The United States Federal Trade Commission announced it is suing to block the Kroger Co.’s $24.6 billion acquisition of the Albertsons Cos. claiming the deal is anticompetitive. Kroger immediately answered with a statement saying blocking the merger would actually harm the American consumers and workers the FTC purports it is serving with the action.
The FTC charged the proposed deal would eliminate competition between Kroger and Albertsons, leading to higher prices for groceries and other essential household items for millions of U.S. consumers. The forecast loss of competition would also lead to lower quality products and services, the FTC indicated, while also narrowing consumer choice for grocery shopping. The FTC also stated the merger would affect the ability of employees to secure higher wages, better benefits and improved working conditions.
The FTC further commented a proposed divestiture stores by Kroger and Albertsons, initially including 413, to C&S Wholesale Grocers was inadequate. It added the divestiture proposal covers a hodgepodge of unconnected stores, banners brands and other assets Kroger’s antitrust lawyers have cobbled together, thereby falling far short of mitigating the lost competition between the two supermarket chains.
The FTC issued an administrative complaint and authorized a lawsuit in U.S. federal court to block the proposed merger pending the commission’s administrative proceedings. Nine attorneys general have joined the FTC’s federal court complaint.
“This supermarket mega merger comes as American consumers have seen the cost of groceries rise steadily over the past few years,” said Henry Liu, director of the FTC’s Bureau of Competition. “Kroger’s acquisition of Albertsons would lead to additional grocery price hikes for everyday goods, further exacerbating the financial strain consumers across the country face today. Essential grocery store workers would also suffer under this deal, facing the threat of their wages dwindling, benefits diminishing and their working conditions deteriorating.”
In its statement about the FTC action, Kroger insisted its business model is to take costs out of operations and invest in lowering prices for customers. Kroger said it has reduced prices every year since 2003, resulting in $5 billion invested to lower prices and a 5% reduction in gross margin over this period. The Kroger business model post-merger would result in even lower prices and more choices for American consumers, the company added.

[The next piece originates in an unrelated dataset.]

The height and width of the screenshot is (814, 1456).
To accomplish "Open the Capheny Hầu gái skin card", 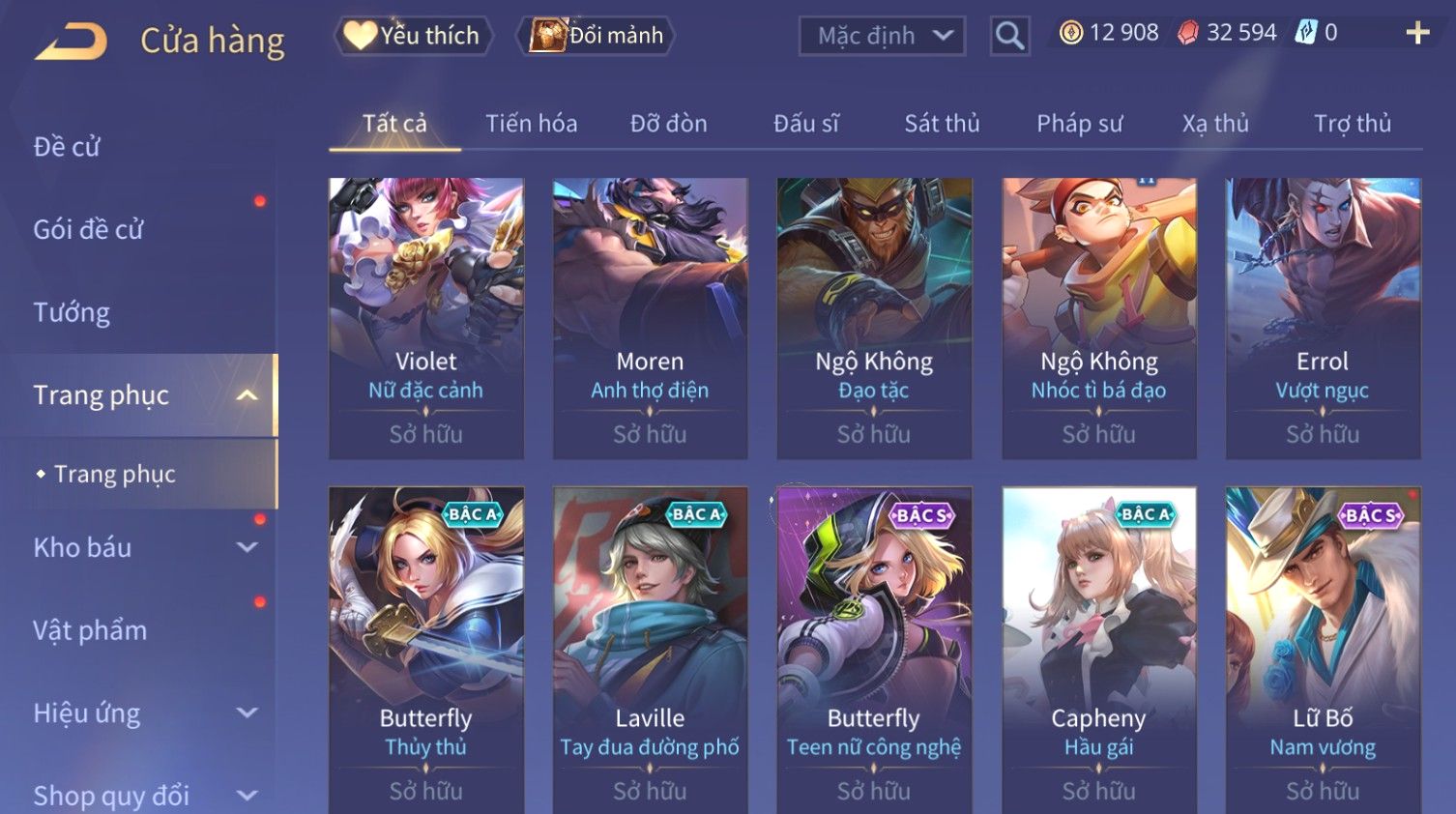I will tap(1098, 651).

In addition, Kroger asserted it has committed to investing $1 billion to raise wages and benefits at the combined company, building on the incremental $1.9 billion Kroger invested to improve wages and comprehensive benefits since 2018.

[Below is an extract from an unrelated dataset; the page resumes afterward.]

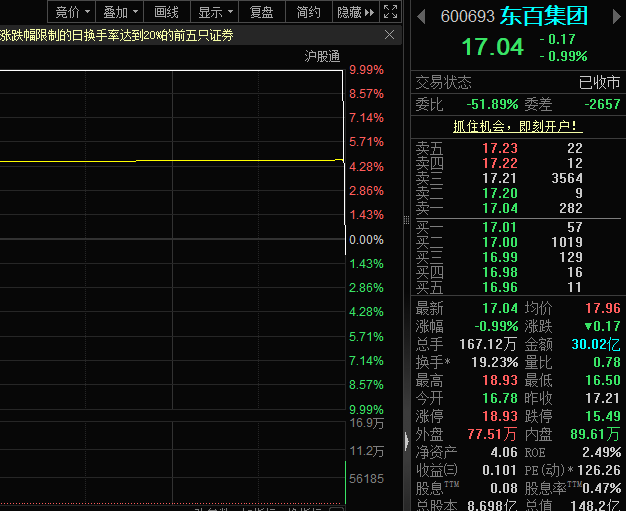
Task: Click the scrolling announcement ticker text
Action: pyautogui.click(x=120, y=36)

The anticipated divestiture plan involving C&S would fulfill the pledge Kroger made in its original 2022 merger agreement. Kroger pointed out C&S is a leader in wholesale grocery supply and supply chain solutions, with a strong track record as a successful grocery retailer. Kroger went on to say it and Albertsons took considerable steps to position C&S to continue to successfully operate divested stores as part of its comprehensive plan. As such, C&S would acquire strong teams, a cohesive network of stores supported by two regional headquarters, beloved banners and private label brands, and a robust operational infrastructure, Kroger said.